De même, lorsque les tantes de James sont écrasées, le narrateur est loin de s'apitoyer sur leur sort. Leur mort prend un tour comique puisqu'elles sont écrasées par une pêche géante, un fruit imaginaire et fantastique. De plus, dès la page 33, leur mort n'a plus aucune importance puisque les tantes semblent ne plus faire partie de ce monde : « Et l'énorme fruit les dominait de sa rondeur dorée, si bien qu'elles ressemblaient à des Lilliputiennes venues d'un monde lointain »[33].
L'atrocité des festins meurtriers des ogres est elle aussi tournée en dérision, car les descriptions des habitants correspondraient assez bien à celles que l'on pourrait rencontrer dans une boutique de vente de produits régionaux. L'expression « homme de terre » n'est pas sans rappeler les pommes de terre dont les enfants se régalent :
Les Grecs de Grèce ont un goût de gras [...] Les hommes de terre de Panama ont un goût de chapeau. [...] En Autruche ils ont bigrement le goût d'oiseau. [...] Les hommes de terre des îles Shetland ont un détestable goût de laine qui râpe la langue.
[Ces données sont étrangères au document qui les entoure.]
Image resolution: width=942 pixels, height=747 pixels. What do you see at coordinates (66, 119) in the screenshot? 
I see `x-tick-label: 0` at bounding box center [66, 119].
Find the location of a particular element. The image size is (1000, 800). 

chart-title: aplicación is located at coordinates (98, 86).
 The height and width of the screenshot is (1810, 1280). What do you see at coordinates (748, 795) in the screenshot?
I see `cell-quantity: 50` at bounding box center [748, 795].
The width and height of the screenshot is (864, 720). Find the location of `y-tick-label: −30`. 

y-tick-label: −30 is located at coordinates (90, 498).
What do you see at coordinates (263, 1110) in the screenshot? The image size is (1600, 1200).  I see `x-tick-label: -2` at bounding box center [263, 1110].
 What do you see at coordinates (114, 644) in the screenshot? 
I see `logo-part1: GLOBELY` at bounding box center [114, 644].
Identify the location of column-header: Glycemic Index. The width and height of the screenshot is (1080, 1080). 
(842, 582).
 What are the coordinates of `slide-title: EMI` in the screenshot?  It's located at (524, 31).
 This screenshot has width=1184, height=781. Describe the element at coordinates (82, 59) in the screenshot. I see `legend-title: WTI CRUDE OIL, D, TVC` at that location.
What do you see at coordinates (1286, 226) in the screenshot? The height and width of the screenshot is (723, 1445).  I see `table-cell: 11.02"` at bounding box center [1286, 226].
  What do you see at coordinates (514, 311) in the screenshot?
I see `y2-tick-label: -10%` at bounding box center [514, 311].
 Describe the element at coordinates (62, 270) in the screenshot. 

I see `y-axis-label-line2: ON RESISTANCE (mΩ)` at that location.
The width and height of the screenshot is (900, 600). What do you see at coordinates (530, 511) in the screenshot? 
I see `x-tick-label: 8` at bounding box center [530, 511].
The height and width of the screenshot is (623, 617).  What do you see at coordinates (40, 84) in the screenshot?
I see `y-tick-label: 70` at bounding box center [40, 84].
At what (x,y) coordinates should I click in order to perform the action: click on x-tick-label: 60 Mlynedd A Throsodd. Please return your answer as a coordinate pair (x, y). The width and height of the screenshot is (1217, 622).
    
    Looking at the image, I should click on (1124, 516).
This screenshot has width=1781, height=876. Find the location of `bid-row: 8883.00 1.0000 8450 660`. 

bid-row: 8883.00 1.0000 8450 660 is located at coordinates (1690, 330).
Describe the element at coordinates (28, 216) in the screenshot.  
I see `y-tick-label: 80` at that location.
Les hommes de Terre-Neuve ont un goût de chien. [...] Les hommes de terre de Nouvelle-Gélande [...] ont un goût de Général anglais. [31-44]
Roald Dahl n'est pas le seul à avoir compris l'intérêt d'une démystification de la mort. Jean Emelina dans Le Comique, essai d'interprétation générale met en évidence le bénéfice que le rire peut apporter à l'homme lors d'une épreuve difficile :
Le premier mouvement devant le monde - « bon sauvage », enfant, naïf, âme sensible – c'est la foi, la vibration, l'émotion. Mais chat échaudé craint l'eau froide. À ces envahissements, pour peu qu'ils soient désagréables ou dangereux, répond le « bouclier » du rire, la mise à distance et l'« anesthésie du coeur.142
C'est ce « bouclier du rire » que Roald Dahl utilise pour faciliter le passage de l'enfant vers le monde adulte.
À coté du rire, le merveilleux agit lui aussi comme un bouclier. Ensemble, ces deux protections permettent de mieux s'intégrer au monde sans trop se blesser ; et surtout sans perdre ces joies instinctives tels que l'imagination créatrice, l'émotion spontanée, la libre expression et le pouvoir de percevoir le monde comme un monde merveilleux que l'on pourrait recréer, retranscrire à sa guise.